If you don’t speak Portuguese, but do speak slithering, sinuous, samba sensuality, you’re in good stead at the Dorothy Chandler Pavilion in downtown Los Angeles this weekend. Contemporary dance troupe Grupo Corpo, visiting from Brazil, is in the house.
Grupo Corpo’s red-hot, audience-pleasing performance is part of the Glorya Kaufman Presents Dance at the Music Center series.
The Brazilians — their shimmering, smartly garbed bodies in fighting form — boogie to a marathon finish in delivering choreographer Roderigo Pederneiras’s deft footwork and nonstop squiggles to a nouveau bossa nova beat. The nation’s unique cultural heritage, the derriere-wiggle, gets showcase treatment here.
Got ants in your pants? So does Grupo Corpo — but in a good way. Pederneiras is a dance maker who loves motion: traveling steps, and flowing, steady-building action. There are few tedious adagios; in fact, “Parabelo,” a forty-minute duet exploration, builds on a motif of a hand-holding couple pushing each other away with little hops. Perpetually linked, they still maintain distance. And they use the space cleverly; an example is pictured at right.
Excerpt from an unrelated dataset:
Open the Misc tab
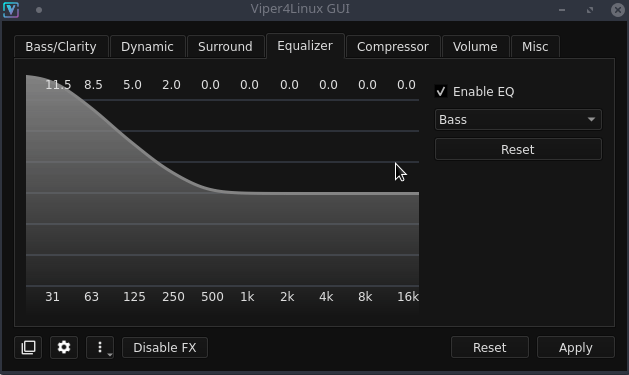This screenshot has width=629, height=375. click(535, 47)
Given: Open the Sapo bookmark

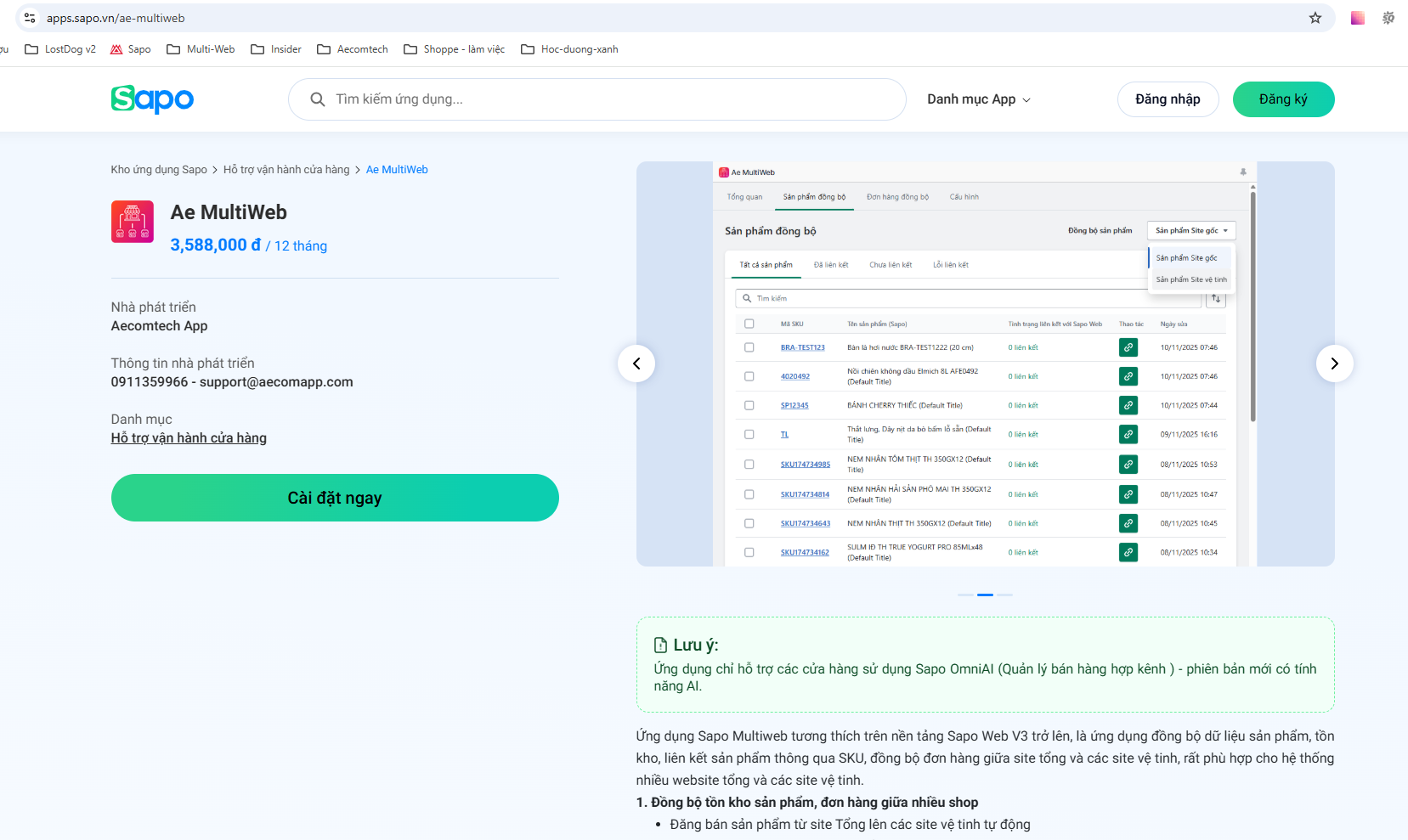Looking at the screenshot, I should [131, 49].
Another of the company’s endearing trademarks, the tour en l’air ( a quick little 360-degree spinning jump) studs the movement chain without warning, or dancerly preparation, whatsoever. Instead, it’s dropped in like a bon mot. Pure joy to watch.
Grupo Corpo’s chicly designed, high-energy program recalls their American corollary, Pilobolus, in its heyday. But the pioneer of the pure-physicality genre looked dated and dreadful at a recent Long Beach performance.